•  
  •  
  •  
  •  
  •  
  •  
  •  
  •  
  •  
  •  
  •  
  •  
  •  
  •  
  •  
  •  
  •  
  •  
  •  
  •  
  •  
  •  
  •  
  •  

Mouvement des « gilets jaunes » en France : plus de 400 personnes blessées

Un blocage routier avec un incendie et des citoyens arborant un gilet jaune.
Quelques manifestations de « gilets jaunes » se sont poursuivies dimanche en France, notamment à Caen, où les citoyens en grogne contre la hausse du prix du carburant ont mis le feu à leur barricade. Photo: Getty Images / AFP/Charly Triballeau
Radio-Canada

Les manifestations et les blocages de route organisés par les « gilets jaunes » ont blessé plus de 400 personnes, dont 14 grièvement, samedi dans toute la France, a annoncé le ministère de l'Intérieur, alors qu'un petit nombre de rassemblements se poursuivaient dimanche.

Le mouvement des « gilets jaunes », en référence aux vestes réfléchissantes que tout automobiliste français doit détenir dans son véhicule afin de se rendre visible en cas d'accident, s’est organisé sans soutien syndical ni politique, par la seule force des réseaux sociaux, en réaction à la hausse des taxes sur le carburant.

La grogne s’est par la suite étendue à un ensemble de revendications de citoyens excédés par les réformes gouvernementales et un certain sentiment de déconnexion entre l’élite parisienne et les simples citoyens.

Samedi, plus de 287 000 personnes ont manifesté à travers le pays, dans plus de 2000 endroits, a indiqué Christophe Castaner, ministre de l’Intérieur.

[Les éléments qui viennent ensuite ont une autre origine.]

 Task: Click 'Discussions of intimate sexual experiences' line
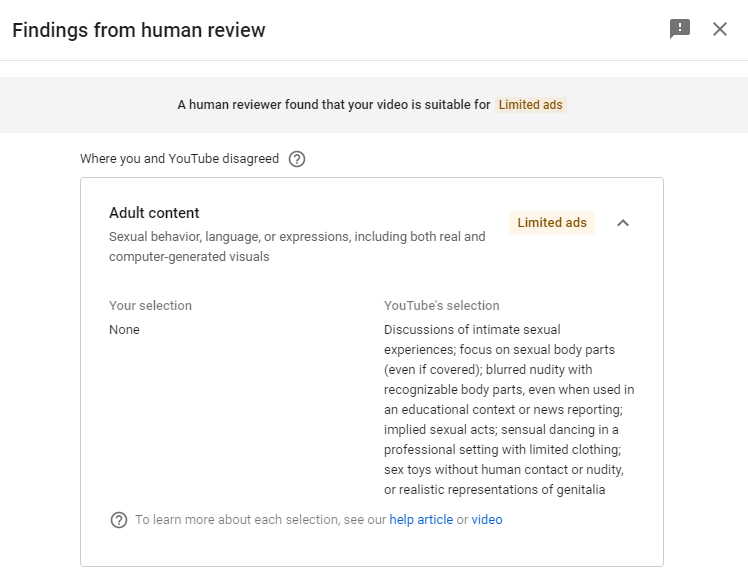[472, 339]

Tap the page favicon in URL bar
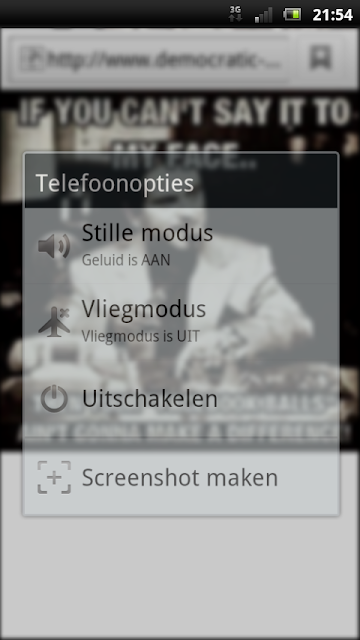click(31, 58)
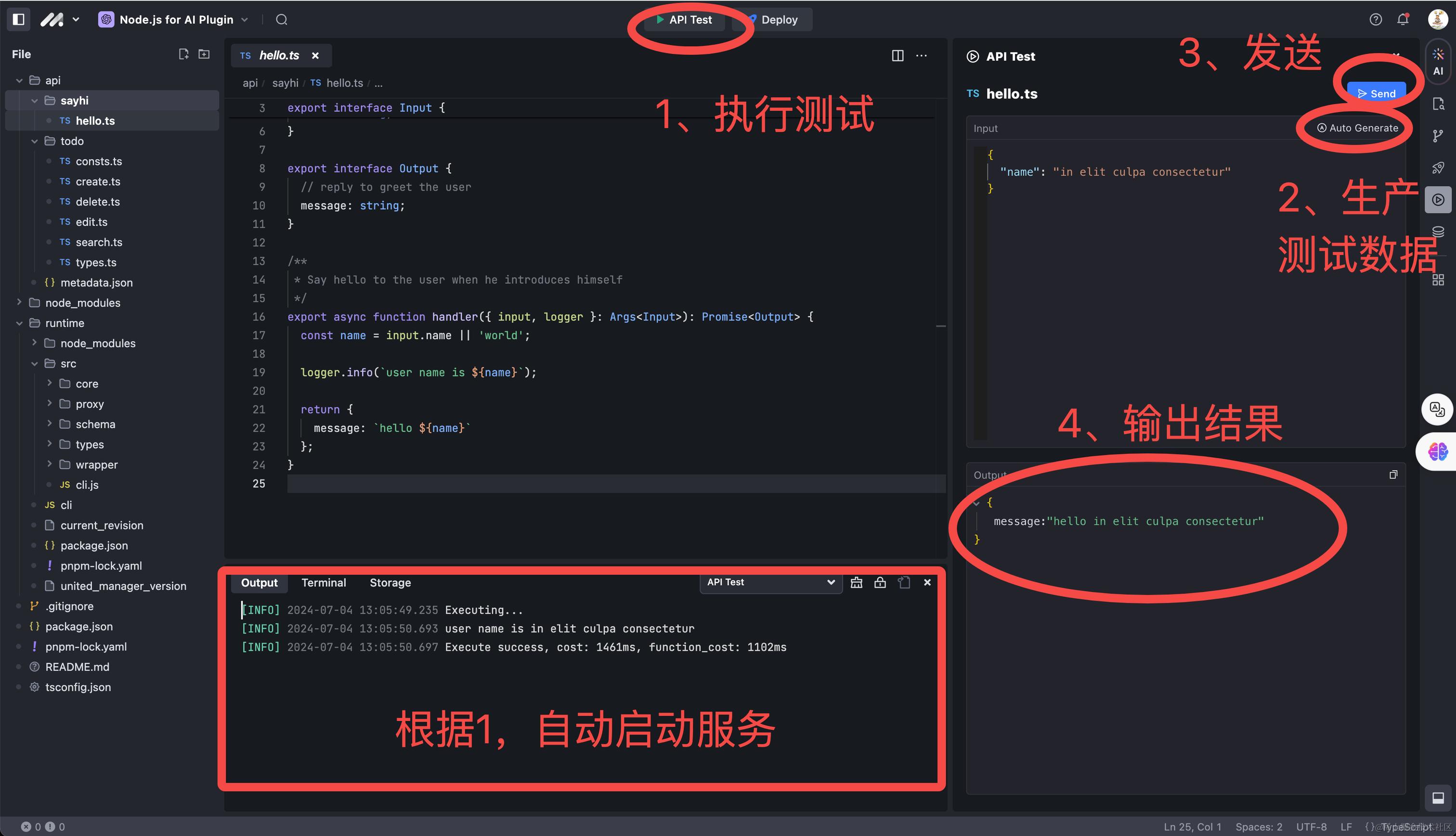
Task: Open the search magnifier in top bar
Action: point(282,20)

Quelque 3500 personnes ont poursuivi les rassemblements toute la nuit.

Les manifestations, pour la plupart peu organisées, ont mené à des débordements en plusieurs endroits, a indiqué le ministre, citant 282 arrestations et 28 blessés parmi les policiers, les gendarmes et les pompiers.

Samedi matin, une manifestante a été tuée lorsqu’elle a été frappée par une conductrice prise de panique après avoir été encerclée par des « gilets jaunes ».

La nuit a été « agitée », selon le ministre. « Il y a eu des agressions, des bagarres, des coups de couteau », a détaillé M. Castaner. « Il y a eu des bagarres entre gilets jaunes. Il y a eu beaucoup d'alcool dans certains endroits, et ça a provoqué ces comportements idiots qui peuvent pousser à la violence, et là ça devient inacceptable », a-t-il ajouté.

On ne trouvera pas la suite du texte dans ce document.